▸ **TASK BRIEF**
Determine the number of lines in the listing that contain "Meet". Write only that number.

▸ **STUDY MATERIAL**
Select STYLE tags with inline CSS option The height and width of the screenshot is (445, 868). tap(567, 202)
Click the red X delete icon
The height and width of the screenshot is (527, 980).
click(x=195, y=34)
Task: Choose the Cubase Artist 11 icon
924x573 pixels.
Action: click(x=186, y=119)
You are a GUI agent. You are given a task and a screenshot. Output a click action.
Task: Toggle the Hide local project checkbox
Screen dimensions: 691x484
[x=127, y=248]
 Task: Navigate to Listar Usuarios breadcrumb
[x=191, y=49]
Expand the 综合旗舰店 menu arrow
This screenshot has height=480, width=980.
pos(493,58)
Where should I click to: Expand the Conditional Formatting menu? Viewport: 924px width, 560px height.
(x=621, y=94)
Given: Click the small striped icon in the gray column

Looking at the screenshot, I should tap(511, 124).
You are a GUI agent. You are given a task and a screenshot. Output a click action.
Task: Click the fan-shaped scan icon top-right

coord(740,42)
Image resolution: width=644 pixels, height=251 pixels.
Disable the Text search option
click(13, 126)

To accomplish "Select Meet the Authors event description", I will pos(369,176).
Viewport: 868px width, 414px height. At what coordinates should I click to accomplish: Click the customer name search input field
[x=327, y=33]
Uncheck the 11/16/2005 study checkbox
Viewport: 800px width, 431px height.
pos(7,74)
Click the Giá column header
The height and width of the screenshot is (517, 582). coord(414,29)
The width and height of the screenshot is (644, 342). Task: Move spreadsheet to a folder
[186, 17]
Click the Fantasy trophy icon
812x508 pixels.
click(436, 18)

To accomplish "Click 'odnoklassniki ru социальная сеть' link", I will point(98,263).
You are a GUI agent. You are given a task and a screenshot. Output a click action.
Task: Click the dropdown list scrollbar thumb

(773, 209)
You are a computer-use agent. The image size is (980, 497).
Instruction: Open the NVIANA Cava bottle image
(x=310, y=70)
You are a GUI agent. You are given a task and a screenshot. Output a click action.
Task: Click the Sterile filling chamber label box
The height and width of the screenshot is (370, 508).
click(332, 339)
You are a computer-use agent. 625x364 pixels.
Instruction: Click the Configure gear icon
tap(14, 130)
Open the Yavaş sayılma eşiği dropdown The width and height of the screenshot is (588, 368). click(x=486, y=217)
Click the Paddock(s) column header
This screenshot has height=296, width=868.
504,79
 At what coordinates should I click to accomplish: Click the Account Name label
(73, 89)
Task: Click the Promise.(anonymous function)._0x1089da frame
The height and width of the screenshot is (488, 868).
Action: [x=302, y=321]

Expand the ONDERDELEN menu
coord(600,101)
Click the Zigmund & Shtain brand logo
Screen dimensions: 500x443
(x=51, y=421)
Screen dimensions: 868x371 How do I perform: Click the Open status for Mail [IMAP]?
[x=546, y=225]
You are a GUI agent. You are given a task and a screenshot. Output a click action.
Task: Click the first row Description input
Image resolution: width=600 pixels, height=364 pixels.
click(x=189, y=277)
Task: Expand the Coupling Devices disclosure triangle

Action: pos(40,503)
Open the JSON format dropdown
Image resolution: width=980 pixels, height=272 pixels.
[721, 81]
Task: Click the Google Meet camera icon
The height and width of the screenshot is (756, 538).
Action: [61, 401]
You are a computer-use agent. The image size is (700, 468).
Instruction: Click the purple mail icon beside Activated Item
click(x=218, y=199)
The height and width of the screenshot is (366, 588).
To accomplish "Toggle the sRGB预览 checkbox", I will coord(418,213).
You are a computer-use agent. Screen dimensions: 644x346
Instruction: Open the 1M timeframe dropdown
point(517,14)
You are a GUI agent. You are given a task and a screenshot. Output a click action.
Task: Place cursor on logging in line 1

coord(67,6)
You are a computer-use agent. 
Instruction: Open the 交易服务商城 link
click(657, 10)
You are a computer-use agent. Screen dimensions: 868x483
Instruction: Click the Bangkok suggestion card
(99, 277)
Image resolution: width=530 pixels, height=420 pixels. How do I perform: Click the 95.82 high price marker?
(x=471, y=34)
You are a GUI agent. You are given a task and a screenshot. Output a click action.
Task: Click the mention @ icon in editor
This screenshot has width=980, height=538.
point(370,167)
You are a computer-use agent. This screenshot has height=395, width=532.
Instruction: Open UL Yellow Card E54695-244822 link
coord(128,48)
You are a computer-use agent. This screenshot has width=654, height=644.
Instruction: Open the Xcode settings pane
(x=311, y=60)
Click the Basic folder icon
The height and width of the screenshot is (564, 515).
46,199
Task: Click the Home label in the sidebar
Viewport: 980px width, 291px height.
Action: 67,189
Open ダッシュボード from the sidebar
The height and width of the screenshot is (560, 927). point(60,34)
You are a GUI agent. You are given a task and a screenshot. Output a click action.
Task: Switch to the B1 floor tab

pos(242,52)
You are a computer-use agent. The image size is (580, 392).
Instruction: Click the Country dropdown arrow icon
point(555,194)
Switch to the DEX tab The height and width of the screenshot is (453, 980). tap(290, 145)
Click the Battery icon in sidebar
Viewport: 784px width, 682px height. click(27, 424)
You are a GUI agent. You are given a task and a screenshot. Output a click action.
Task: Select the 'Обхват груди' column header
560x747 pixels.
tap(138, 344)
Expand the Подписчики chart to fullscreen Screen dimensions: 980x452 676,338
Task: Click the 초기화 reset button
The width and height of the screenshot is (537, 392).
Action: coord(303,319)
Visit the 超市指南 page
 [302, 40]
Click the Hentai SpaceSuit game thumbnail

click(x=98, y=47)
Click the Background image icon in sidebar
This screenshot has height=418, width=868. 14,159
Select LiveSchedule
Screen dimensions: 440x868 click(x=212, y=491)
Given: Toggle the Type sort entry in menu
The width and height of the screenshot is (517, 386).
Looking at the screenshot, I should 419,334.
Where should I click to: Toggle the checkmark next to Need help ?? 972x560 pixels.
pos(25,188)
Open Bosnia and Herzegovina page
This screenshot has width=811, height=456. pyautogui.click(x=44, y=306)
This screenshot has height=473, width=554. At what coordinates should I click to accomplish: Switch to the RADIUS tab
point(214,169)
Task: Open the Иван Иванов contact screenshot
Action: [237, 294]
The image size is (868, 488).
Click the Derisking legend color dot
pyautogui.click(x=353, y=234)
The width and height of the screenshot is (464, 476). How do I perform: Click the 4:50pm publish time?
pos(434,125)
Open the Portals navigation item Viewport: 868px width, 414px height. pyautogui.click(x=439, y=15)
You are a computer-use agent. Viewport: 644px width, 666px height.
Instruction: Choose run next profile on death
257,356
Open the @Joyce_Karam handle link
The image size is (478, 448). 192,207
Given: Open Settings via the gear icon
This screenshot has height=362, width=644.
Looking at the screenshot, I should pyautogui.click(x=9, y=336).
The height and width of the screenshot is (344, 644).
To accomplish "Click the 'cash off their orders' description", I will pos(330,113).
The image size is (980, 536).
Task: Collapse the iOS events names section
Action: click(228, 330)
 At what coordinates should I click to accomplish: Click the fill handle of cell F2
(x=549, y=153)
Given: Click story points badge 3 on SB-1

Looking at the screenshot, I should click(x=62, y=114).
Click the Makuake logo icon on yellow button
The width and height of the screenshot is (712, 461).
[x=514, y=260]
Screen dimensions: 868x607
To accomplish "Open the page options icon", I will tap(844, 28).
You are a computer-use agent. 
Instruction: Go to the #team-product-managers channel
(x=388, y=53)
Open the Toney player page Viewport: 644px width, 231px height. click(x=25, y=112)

▸ **FINISHED EXERCISE**
2